An Ikioi Moment of Reflection

As good a time as any to bust out this old edit I did for Andy years ago…

As you may have seen or heard elsewhere, Ikioi retired last week.

This isn’t the post to do a comprehensive post-mortem on his career, I don’t really have the ability to eloquently summarise that right now or the patience to get “whatabouted.” Instead, the retirement of Ikioi instead makes me think about the passing of time with sumo, life, etcetera and so on. So, I want to talk about that. 

Ikioi was my favourite rikishi. I said that many times on this site, in podcasts, in interviews with other folks throughout the sumo world. There was something special and unique about him, even in the beginning, when I started following sumo, before I knew anything. At that point I think he was the only single kanji name in the top division, and he had a strange but powerful, relatable shikona.

Ikioi was all over the place. When I started watching the sport, he could just as soon rattle off 9 wins in a row as he could lose 13 or 14 in a tournament. He was a kinboshi threat, would go crashing into the dizzy heights of the san’yaku and be sent swiftly crashing back out of it.

His sumo was so intense. I always called it heavy metal sumo. For sure, that was partially influenced by my theft of that term from association football and that term’s association with the beloved manager of my beloved club. But it applied here. Ikioi only had one speed, which was all the way on.

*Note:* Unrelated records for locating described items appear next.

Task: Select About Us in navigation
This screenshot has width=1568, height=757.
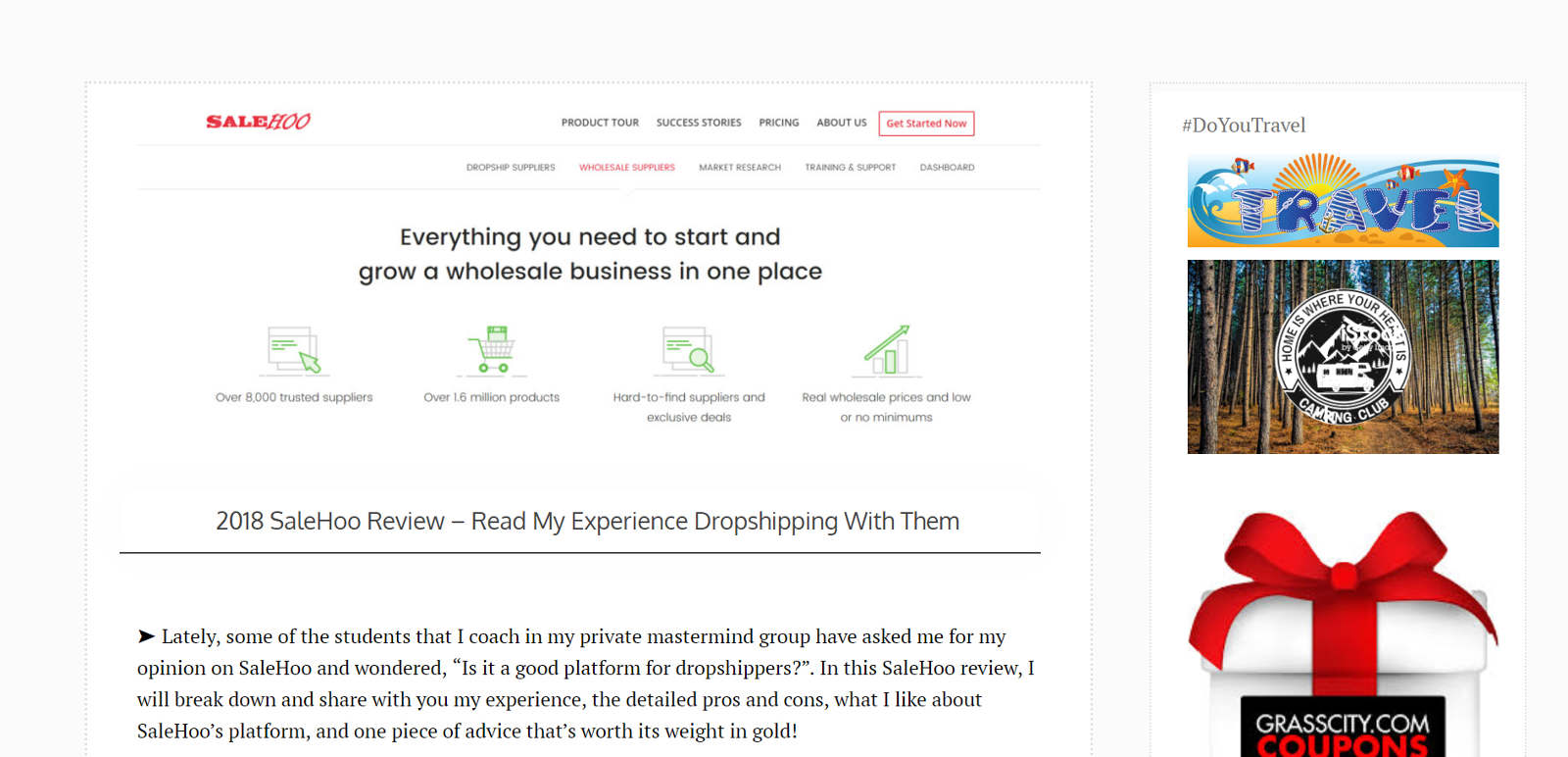Action: (842, 123)
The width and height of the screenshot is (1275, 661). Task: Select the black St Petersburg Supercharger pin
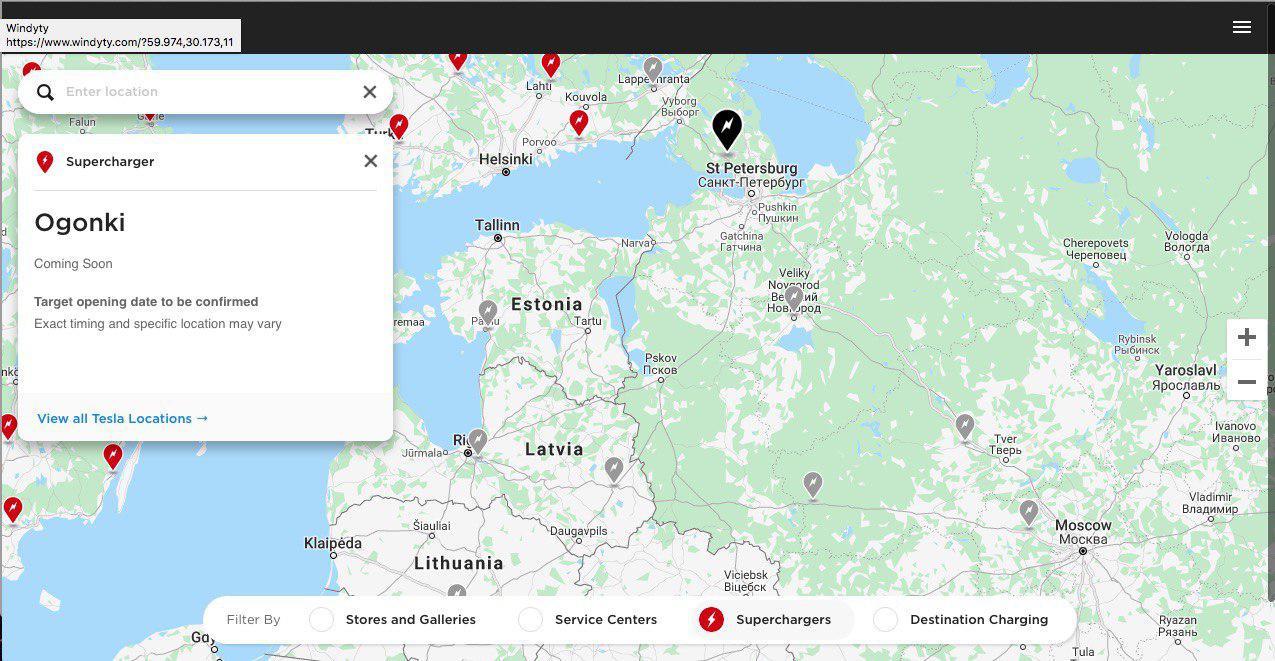click(x=727, y=130)
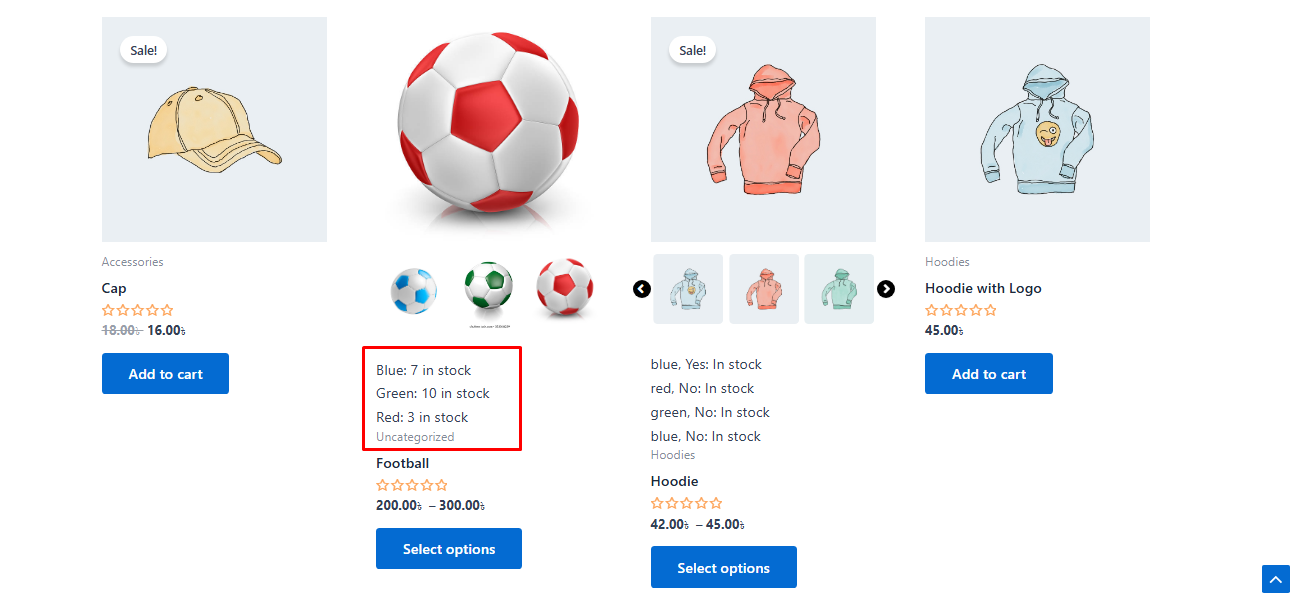Click the left carousel arrow on Hoodie gallery
1315x610 pixels.
(642, 289)
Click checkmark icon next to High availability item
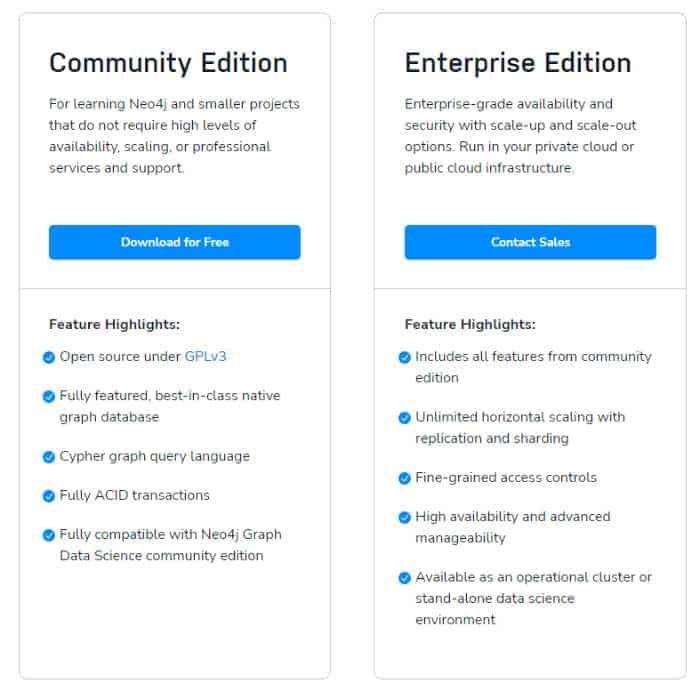 pyautogui.click(x=405, y=517)
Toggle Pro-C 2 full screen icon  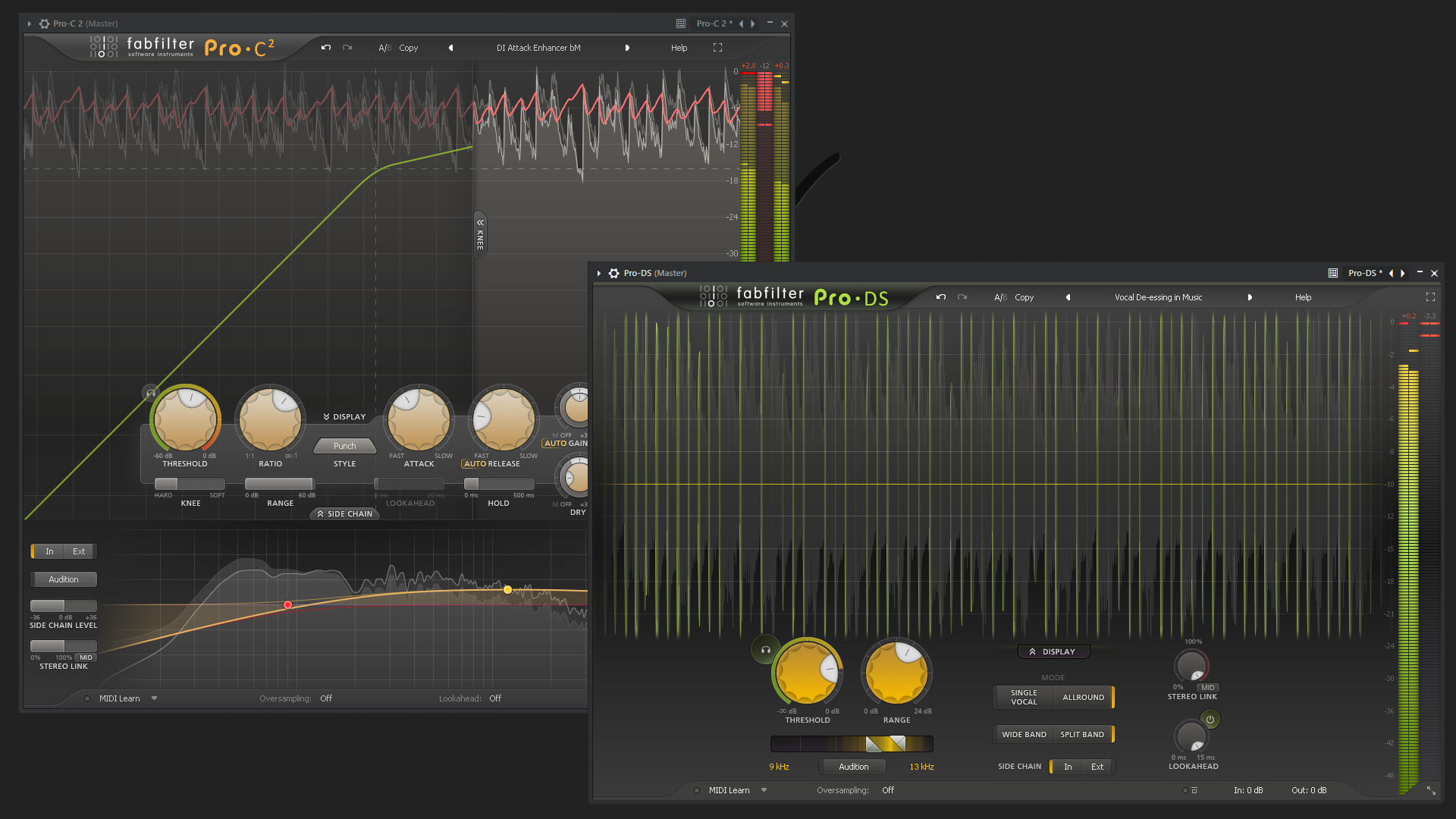(x=717, y=48)

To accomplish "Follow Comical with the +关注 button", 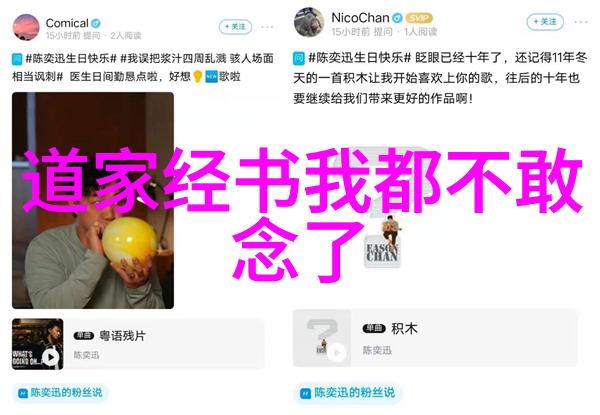I will pos(235,27).
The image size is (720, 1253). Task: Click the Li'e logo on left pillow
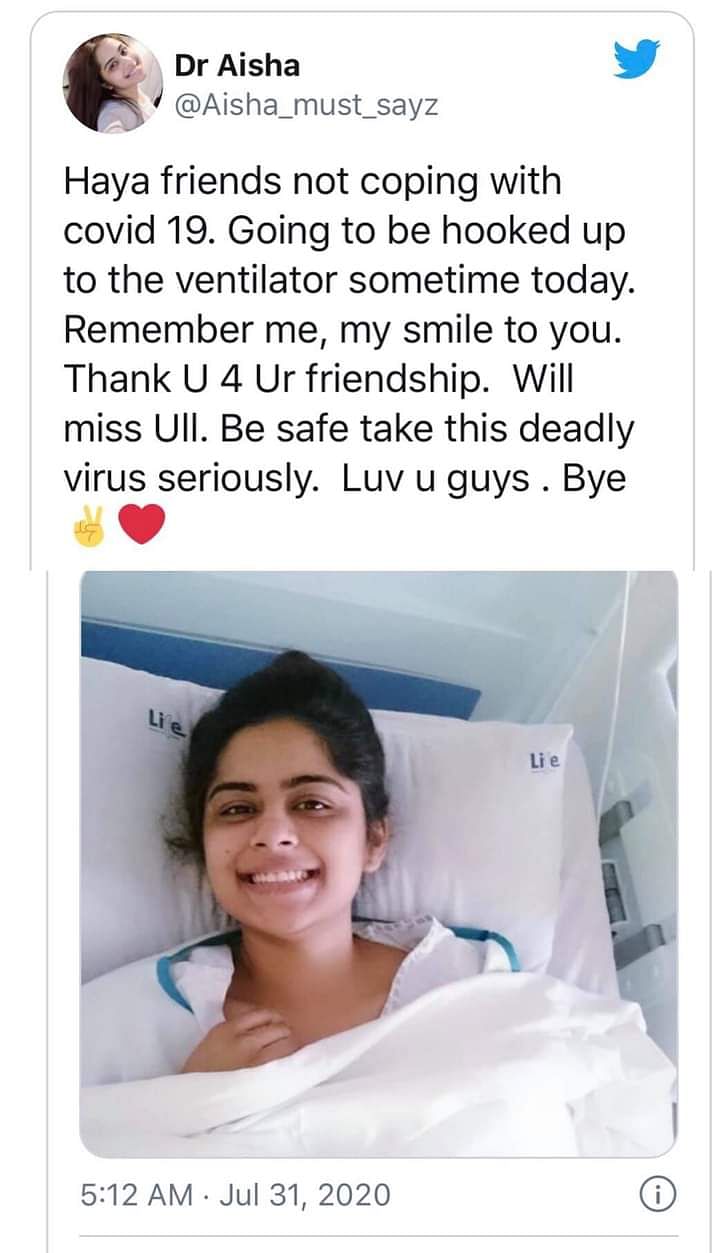tap(159, 723)
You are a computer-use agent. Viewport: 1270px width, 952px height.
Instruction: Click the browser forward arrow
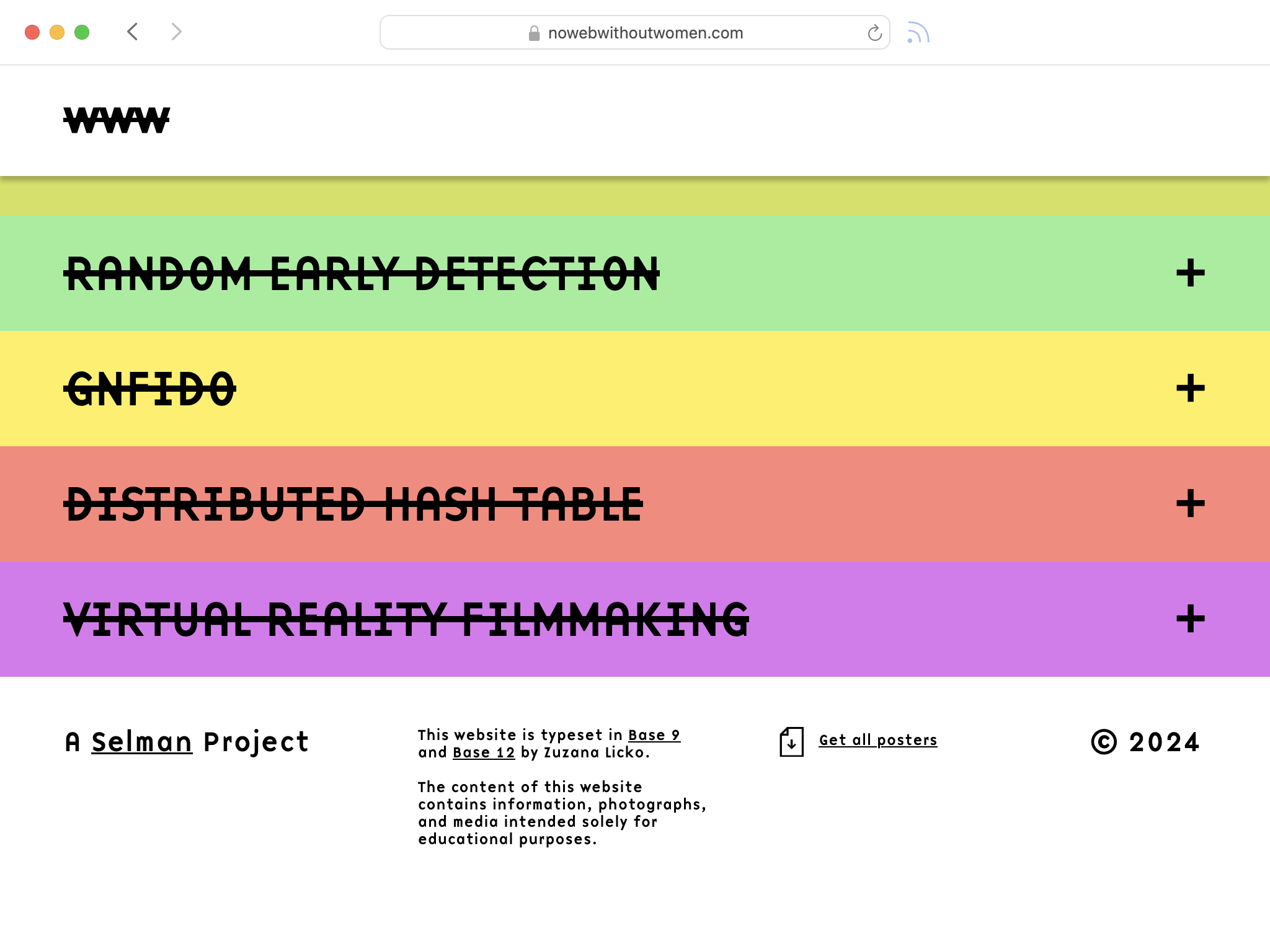point(176,32)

A lot of rikishi say that their will is to do “forward moving sumo.” This is the only way that Ikioi ever really operated. From the tachiai he would rush in, grappling or thrusting or with a big right hand to the mawashi, normally with an attempt to just overwhelm the opponent, and dominate. Did he win? More often than not. Well, one time more often than not as his career 546-545 record would indicate. But it was the approach that was the exciting thing.

For sure, some of his mannerisms in the dohyo seemed to be influenced by my other great sumo love, Hakuho (even if his results certainly were not). There’s not really much denying that. As the iron man, he was ever present in the top division, famously never missing a day of work. Our friend Kintamayama described him at times variously as a “walking ambulance” or “walking hospital” owing to the state of the many bandages covering him and the challenges he often seemed to have in his latter years even entering and leaving the dohyo, always gingerly and sometimes with a grimace.

The first time I ever interviewed someone for this site, John Gunning explained the concept of shin-gi-tai: heart, technique, physique – the three qualities you need to be successful at sumo. It’s no good if you just have one or even two of them. To be great you need to have all of them. I’ve watched sumo at this point for many years (not as many as some, longer than others), and no one epitomises heart to me like Ikioi. Of course he had the physique to be successful in the top division and he sometimes displayed the technique to back it up, but it was his heart that kept him in matches he had no business winning, and it was his heart that kept him coming back onto the dohyo when his body clearly didn’t agree.

It has been said that of the three, perhaps that’s the most important quality.

I haven’t been in Japan for a while now. It’s hard to say I miss the basho experience because the experience that exists now isn’t the one that I and so many other readers of this site have had. So it’s not that I miss going to a basho, but I miss moments, like the one I had meeting the follower of Ikioi who showed up to Kokugikan in a Hanshin Tigers jersey and walked around the upper bowl of the arena for an entire afternoon holding up his Ikioi cheer sign.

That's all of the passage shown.